Dimethyl trisulfide (DMTS) is an organic chemical compound and the simplest organic trisulfide, with the chemical formula CH3SSSCH3. It is a flammable liquid with a foul odor, which is detectable at levels as low as 1 part per trillion.

Occurrence
Dimethyl trisulfide has been found in volatiles emitted from cooked onion, leek and other Allium species, from broccoli and cabbage, as well as from Limburger cheese, and is involved in the unpalatable aroma of aged beer and stale Japanese sake. It is a decomposition product of bacterial decomposition, including the early stages of human decomposition, and is a major attractant for blowflies looking for hosts. Dimethyl trisulfide along with dimethyl sulfide and dimethyl disulfide have been confirmed as volatile compounds given off by the fly-attracting plant known as dead-horse arum (Helicodiceros muscivorus). These flies are attracted to the odor of fetid meat and help pollinate this plant. DMTS contributes to the foul odor given off by the fungus Phallus impudicus, also known as the common stinkhorn. DMTS causes the characteristic malodorous smell of a fungating lesion, e.g., from cancer wounds, and contributes to the odor of human feces.

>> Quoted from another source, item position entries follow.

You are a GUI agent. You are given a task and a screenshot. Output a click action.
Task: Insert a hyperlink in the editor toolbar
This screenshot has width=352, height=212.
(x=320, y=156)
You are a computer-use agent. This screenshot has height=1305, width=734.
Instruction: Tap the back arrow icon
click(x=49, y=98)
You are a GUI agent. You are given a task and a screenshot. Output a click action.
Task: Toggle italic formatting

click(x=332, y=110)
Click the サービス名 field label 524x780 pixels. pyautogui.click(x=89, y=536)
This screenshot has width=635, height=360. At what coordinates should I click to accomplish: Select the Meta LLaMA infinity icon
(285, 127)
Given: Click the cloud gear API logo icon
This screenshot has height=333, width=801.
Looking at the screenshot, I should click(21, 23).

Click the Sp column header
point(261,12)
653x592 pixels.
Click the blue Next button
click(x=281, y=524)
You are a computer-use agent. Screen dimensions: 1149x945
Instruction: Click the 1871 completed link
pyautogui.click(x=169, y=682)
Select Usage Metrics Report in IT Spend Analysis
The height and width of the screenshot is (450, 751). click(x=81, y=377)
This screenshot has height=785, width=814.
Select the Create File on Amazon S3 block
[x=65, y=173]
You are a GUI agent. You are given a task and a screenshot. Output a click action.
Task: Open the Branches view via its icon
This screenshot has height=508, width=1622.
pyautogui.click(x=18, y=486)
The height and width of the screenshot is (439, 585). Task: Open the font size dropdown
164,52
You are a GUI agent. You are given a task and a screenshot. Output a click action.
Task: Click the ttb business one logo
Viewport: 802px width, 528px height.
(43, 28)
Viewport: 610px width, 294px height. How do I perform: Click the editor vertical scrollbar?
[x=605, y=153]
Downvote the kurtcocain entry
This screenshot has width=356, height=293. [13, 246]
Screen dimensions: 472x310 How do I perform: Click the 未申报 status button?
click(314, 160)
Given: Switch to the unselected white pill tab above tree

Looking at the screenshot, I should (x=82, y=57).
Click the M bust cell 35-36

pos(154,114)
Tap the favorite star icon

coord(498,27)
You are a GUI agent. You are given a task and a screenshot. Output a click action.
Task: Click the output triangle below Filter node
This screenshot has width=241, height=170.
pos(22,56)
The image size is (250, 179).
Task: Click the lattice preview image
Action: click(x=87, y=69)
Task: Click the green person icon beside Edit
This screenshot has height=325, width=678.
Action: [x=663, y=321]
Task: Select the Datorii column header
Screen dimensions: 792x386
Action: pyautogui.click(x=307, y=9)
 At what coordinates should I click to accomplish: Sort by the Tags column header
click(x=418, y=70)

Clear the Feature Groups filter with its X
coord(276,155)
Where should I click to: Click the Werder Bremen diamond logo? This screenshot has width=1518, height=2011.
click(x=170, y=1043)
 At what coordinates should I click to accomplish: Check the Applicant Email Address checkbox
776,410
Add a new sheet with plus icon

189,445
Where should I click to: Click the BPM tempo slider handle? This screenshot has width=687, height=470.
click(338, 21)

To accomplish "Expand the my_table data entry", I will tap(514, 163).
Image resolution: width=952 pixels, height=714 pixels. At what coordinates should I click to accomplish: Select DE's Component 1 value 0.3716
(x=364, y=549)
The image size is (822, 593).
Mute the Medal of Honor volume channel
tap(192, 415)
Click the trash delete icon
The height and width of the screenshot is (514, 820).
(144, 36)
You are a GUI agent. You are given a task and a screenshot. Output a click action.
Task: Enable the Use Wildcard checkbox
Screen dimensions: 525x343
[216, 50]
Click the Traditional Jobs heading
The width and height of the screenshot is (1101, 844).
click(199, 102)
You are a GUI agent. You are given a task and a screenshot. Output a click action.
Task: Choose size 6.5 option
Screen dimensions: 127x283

DMTS can be synthesized by the reaction of methanethiol with hydrogen sulfide (in the presence of copper (II)) and with sulfur dichloride, among other methods:

2 CH3SH + SCl2 → CH3SSSCH3 + 2 HCl

Chemical reactions
On heating at 80 °C, DMTS slowly decomposes to a mixture of dimethyl di-, tri-, and tetrasulfides. The reactivity of DMTS is related to its weak sulfur-sulfur bond (ca. 45 kcal/mol). Dimethyl tetrasulfide, which is thermally more reactive than dimethyl trisulfide, has a still weaker (central) sulfur-sulfur bond (ca. 36 kcal/mol). Oxidation of DMTS by meta-chloroperoxybenzoic acid (mCPBA) gives the corresponding S-monoxide, CH3S(O)SSCH3.

Uses
Trap baits containing dimethyl trisulfide have been used to capture Calliphora loewi and other blowflies. Dimethyl trisulfide has been found to be an effective cyanide antidote in a rodent model for cyanide poisoning both against subcutaneous potassium cyanide and inhaled hydrogen cyanide, converting cyanide to much less toxic thiocyanate. It is suggested that dimethyl trisulfide can be used in a mass casualty cyanide exposure setting. In conjunction with these studies, the LD50 of dimethyl trisulfide in CD-1 mice was found to be 598.5 mg/kg, which may be compared to the LD50 of potassium cyanide of 8.0 mg/kg.